Evaluation of 2-m Air Temperature and Surface Temperature from CMA-RA and ERA5: A Comparison with Buoy Observations in the Arctic during 2001-2024

The Arctic is a critical region for global climate change, where temperature variations profoundly influence sea ice dynamics and atmospheric circulation. Harsh conditions limit in-situ observations in the Arctic, making reanalysis data essential, though their accuracy requires validation.

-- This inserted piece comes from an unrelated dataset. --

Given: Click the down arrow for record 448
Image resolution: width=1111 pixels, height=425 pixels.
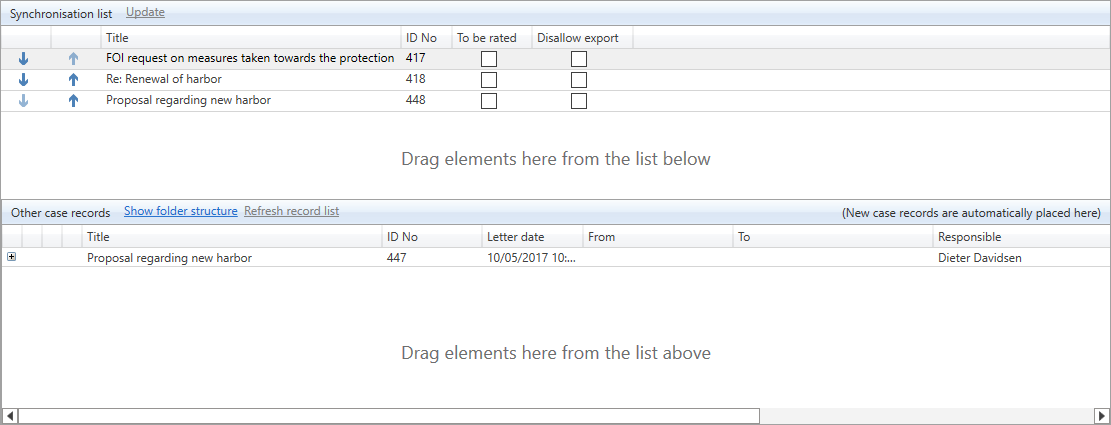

This study evaluates the performance of CMA-RA and ERA5 reanalysis data in representing 2-m air temperature (Ta) and surface temperature (Ts) against in-situ observations from 1,658 IABP and CRREL buoys spanning 2001-2024. The results demonstrate strong consistency between both reanalysis products and buoy observations in capturing seasonal and interannual variations (Ta: R ≥ 0.94; Ts: R ≥ 0.88). For Ta, CMA-RA outperforms ERA5 under extreme cold Ta conditions but exhibits a cold bias in long-term Ta (-0.30 ± 1.50℃), whereas ERA5 shows a warm bias (1.13 ± 2.28℃). Both CMA-RA and ERA5 exhibit a high correlation with buoy observations in Arctic subregions. For Ts, both CMA-RA (-4.15 ± 3.55℃) and ERA5 (-2.52 ± 3.21℃) display significant cold biases, with the largest deviations in winter (< -4 ℃ ) and the smallest in summer (> -1.6 ℃ ). The relatively higher Ts observed by buoys reveals a consistent cold bias in CMA-RA and ERA5, suggesting that model physics, surface parameterizations, and data assimilation strategies jointly contribute to these systematic discrepancies. This study offers a broad spatial coverage and a relatively long continuous temporal assessment of CMA-RA and ERA5 reanalysis data over the Arctic Ocean to date.